## Directions for this task:
The expected result is the segment of the entries that begins with the line containing "This screenshot has height=944, width=1038." and ends with the last line, copied verbatim.

Stored items:
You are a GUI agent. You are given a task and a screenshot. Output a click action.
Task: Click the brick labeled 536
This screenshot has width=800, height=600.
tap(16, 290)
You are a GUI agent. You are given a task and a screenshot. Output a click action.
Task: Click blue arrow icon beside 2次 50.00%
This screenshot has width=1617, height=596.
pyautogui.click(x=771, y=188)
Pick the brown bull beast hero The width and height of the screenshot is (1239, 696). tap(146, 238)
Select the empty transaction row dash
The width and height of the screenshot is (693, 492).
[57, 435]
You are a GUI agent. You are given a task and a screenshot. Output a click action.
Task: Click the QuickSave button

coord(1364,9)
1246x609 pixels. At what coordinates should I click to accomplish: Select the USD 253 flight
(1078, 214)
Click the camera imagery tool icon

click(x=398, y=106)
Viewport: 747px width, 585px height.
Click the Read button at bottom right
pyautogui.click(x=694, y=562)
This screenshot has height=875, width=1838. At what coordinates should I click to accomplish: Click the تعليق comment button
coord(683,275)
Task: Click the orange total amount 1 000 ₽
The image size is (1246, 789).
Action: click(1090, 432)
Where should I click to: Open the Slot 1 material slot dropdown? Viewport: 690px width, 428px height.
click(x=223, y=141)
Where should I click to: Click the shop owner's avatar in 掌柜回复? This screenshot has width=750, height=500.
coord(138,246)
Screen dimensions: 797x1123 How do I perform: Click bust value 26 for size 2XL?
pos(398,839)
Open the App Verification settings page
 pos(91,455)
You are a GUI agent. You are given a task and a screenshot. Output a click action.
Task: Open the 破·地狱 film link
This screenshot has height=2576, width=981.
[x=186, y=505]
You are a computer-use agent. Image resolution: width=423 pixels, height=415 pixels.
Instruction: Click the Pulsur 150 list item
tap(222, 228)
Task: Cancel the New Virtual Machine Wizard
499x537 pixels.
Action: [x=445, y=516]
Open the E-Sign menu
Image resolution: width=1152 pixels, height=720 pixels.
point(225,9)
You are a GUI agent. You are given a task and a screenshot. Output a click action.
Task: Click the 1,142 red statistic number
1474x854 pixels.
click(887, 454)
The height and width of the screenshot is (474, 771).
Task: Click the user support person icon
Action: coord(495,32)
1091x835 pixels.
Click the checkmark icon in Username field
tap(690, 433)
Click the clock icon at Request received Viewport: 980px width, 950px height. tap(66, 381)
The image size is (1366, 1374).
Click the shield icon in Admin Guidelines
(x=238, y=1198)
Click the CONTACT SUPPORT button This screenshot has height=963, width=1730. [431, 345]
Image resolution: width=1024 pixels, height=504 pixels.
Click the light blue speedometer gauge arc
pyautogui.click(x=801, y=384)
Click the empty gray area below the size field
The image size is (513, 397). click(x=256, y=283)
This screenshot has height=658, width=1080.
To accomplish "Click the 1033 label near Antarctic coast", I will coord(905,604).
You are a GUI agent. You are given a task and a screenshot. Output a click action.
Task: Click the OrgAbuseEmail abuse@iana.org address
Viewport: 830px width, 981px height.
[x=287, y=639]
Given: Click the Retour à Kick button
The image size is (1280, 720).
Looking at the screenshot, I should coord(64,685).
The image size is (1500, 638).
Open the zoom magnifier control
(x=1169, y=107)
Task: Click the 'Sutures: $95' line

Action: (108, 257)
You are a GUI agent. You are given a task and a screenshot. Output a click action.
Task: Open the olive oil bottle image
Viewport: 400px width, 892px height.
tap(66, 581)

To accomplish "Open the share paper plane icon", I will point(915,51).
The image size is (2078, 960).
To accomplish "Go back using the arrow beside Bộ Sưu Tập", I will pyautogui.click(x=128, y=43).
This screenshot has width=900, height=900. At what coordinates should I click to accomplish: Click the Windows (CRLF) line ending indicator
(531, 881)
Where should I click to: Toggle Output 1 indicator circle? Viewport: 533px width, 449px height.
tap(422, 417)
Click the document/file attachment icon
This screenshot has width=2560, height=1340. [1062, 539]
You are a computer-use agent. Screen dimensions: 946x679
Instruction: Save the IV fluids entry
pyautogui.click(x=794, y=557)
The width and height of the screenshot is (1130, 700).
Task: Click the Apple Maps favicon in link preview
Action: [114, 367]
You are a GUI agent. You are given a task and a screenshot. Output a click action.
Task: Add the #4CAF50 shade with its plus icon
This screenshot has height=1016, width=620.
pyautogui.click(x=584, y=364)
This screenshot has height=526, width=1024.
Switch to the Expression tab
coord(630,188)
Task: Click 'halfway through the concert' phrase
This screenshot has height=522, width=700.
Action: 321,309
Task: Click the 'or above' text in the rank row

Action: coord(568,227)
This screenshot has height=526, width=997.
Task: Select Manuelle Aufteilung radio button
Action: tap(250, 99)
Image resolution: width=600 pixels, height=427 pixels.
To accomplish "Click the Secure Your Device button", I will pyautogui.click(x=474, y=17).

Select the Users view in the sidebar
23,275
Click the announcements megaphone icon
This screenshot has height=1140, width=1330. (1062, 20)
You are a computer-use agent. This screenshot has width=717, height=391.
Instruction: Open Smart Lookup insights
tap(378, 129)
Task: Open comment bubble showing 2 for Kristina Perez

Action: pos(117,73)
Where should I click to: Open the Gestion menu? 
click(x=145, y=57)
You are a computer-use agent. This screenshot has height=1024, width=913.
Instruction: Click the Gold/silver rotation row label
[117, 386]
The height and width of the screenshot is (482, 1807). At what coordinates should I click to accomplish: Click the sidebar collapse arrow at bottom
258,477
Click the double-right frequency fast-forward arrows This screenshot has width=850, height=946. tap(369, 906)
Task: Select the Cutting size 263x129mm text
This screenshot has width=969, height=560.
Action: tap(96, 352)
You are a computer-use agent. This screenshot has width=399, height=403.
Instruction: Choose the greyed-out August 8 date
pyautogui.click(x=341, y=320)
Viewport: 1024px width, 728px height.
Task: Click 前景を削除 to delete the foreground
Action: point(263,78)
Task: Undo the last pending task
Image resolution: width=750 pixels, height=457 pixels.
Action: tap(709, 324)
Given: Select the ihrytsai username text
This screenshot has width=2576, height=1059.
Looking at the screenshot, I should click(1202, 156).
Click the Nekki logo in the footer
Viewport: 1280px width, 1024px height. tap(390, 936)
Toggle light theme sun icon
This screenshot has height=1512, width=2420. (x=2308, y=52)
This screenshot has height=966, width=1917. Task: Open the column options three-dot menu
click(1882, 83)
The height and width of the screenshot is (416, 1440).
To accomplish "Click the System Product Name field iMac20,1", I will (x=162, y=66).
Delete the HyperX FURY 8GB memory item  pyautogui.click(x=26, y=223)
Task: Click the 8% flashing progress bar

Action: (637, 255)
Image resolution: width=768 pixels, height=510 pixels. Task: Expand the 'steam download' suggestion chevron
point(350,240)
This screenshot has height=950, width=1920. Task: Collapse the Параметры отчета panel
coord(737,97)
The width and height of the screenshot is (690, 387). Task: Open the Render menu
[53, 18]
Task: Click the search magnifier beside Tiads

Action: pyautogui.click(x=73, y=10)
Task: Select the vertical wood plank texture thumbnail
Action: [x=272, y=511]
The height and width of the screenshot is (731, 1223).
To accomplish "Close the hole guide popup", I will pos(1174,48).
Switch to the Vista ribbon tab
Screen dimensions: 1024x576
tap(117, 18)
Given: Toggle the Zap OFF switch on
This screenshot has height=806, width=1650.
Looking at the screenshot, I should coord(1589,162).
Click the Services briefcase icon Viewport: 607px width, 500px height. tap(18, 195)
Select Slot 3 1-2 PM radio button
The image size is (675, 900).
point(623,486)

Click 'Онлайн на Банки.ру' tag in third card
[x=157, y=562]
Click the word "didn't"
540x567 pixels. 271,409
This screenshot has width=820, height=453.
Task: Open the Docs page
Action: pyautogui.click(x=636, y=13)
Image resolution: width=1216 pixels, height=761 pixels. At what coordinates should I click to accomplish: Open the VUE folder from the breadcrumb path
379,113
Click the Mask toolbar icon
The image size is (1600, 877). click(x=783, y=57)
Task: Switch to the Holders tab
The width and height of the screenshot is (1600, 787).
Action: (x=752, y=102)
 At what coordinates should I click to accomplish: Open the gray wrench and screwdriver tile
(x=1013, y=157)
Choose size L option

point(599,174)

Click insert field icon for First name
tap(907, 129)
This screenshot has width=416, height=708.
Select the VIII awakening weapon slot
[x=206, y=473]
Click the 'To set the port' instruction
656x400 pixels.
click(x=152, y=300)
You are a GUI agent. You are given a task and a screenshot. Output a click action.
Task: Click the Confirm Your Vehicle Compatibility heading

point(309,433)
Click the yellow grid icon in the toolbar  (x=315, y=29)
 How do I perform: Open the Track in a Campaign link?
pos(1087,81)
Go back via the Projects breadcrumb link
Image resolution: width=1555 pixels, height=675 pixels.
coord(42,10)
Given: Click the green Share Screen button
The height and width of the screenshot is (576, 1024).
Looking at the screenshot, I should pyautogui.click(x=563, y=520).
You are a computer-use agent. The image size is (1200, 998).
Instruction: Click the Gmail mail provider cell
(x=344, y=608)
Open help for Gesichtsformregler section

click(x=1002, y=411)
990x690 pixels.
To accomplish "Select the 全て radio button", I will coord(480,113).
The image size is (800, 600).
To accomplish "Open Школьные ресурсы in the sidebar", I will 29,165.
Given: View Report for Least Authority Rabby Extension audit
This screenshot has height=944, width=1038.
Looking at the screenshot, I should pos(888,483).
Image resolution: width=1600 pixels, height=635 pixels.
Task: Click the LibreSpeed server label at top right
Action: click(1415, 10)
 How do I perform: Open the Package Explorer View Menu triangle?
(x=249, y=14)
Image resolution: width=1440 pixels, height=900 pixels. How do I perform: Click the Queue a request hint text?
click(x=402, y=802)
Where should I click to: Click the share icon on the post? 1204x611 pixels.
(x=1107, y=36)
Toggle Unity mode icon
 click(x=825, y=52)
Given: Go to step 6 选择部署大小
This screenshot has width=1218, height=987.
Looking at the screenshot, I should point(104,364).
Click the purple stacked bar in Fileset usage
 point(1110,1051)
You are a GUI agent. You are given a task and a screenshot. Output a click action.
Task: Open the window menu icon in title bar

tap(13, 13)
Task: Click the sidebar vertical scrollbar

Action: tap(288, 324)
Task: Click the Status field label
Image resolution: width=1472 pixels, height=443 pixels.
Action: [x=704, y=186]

## Result of this task:
This screenshot has height=944, width=1038.
Looking at the screenshot, I should pos(888,483).
Image resolution: width=1600 pixels, height=635 pixels.
Task: Click the LibreSpeed server label at top right
Action: click(1415, 10)
 How do I perform: Open the Package Explorer View Menu triangle?
(x=249, y=14)
Image resolution: width=1440 pixels, height=900 pixels. How do I perform: Click the Queue a request hint text?
click(x=402, y=802)
Where should I click to: Click the share icon on the post? 1204x611 pixels.
(x=1107, y=36)
Toggle Unity mode icon
 click(x=825, y=52)
Given: Go to step 6 选择部署大小
This screenshot has width=1218, height=987.
Looking at the screenshot, I should point(104,364).
Click the purple stacked bar in Fileset usage
 point(1110,1051)
You are a GUI agent. You are given a task and a screenshot. Output a click action.
Task: Open the window menu icon in title bar

tap(13, 13)
Task: Click the sidebar vertical scrollbar

Action: tap(288, 324)
Task: Click the Status field label
Image resolution: width=1472 pixels, height=443 pixels.
Action: [x=704, y=186]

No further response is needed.